■ **What is being asked**
Repeat the rows word for word, starting at the line that contains "Open DHowett's avatar" and continuing through the last line of the rows, with both of those lines included.

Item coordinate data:
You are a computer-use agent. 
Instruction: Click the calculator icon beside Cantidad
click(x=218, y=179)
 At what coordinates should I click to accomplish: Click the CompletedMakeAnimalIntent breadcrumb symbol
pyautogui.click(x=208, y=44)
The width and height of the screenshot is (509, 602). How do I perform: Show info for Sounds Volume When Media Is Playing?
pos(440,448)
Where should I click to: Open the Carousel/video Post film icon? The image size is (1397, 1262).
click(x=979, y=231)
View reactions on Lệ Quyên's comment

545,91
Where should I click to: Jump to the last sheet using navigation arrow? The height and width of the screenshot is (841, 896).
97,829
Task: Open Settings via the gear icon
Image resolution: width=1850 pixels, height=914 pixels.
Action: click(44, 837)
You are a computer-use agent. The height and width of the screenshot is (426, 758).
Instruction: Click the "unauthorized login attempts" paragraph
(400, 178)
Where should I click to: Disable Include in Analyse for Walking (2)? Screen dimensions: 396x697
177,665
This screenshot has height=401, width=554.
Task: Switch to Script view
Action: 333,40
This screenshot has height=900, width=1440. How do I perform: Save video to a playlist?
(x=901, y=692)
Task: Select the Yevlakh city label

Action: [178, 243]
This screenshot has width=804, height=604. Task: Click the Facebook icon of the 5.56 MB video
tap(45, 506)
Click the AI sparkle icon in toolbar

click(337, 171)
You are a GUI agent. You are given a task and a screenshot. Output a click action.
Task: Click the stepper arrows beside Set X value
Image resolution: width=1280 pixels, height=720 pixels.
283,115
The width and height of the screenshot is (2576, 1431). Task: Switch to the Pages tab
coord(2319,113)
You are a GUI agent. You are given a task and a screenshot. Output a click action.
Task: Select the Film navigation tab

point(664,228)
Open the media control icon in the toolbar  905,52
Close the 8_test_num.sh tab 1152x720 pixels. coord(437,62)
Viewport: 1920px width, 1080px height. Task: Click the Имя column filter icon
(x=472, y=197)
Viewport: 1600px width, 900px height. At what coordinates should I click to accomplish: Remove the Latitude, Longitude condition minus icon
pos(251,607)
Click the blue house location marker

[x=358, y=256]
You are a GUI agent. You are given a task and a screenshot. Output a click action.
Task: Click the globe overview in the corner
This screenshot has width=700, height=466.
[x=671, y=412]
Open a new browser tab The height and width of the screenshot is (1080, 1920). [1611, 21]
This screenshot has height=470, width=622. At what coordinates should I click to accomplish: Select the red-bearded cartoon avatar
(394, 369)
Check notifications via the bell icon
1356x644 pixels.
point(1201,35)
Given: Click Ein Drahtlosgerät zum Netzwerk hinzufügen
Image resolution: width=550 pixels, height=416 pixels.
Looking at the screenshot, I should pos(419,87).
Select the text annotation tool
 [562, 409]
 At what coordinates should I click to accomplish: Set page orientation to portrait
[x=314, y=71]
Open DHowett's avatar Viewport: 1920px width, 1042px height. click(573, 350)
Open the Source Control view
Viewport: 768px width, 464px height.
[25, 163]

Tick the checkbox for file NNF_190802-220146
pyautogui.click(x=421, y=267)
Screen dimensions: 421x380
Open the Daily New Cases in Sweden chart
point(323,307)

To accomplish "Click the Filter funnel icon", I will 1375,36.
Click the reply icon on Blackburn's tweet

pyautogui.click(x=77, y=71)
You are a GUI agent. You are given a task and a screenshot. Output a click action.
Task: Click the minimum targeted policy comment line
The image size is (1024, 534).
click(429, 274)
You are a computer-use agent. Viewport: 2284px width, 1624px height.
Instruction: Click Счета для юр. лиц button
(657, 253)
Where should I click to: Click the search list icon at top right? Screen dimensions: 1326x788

■ **Result of the exercise**
Open DHowett's avatar Viewport: 1920px width, 1042px height. click(573, 350)
Open the Source Control view
Viewport: 768px width, 464px height.
[25, 163]

Tick the checkbox for file NNF_190802-220146
pyautogui.click(x=421, y=267)
Screen dimensions: 421x380
Open the Daily New Cases in Sweden chart
point(323,307)

To accomplish "Click the Filter funnel icon", I will 1375,36.
Click the reply icon on Blackburn's tweet

pyautogui.click(x=77, y=71)
You are a GUI agent. You are given a task and a screenshot. Output a click action.
Task: Click the minimum targeted policy comment line
The image size is (1024, 534).
click(429, 274)
You are a computer-use agent. Viewport: 2284px width, 1624px height.
Instruction: Click Счета для юр. лиц button
(657, 253)
Where should I click to: Click the search list icon at top right? Screen dimensions: 1326x788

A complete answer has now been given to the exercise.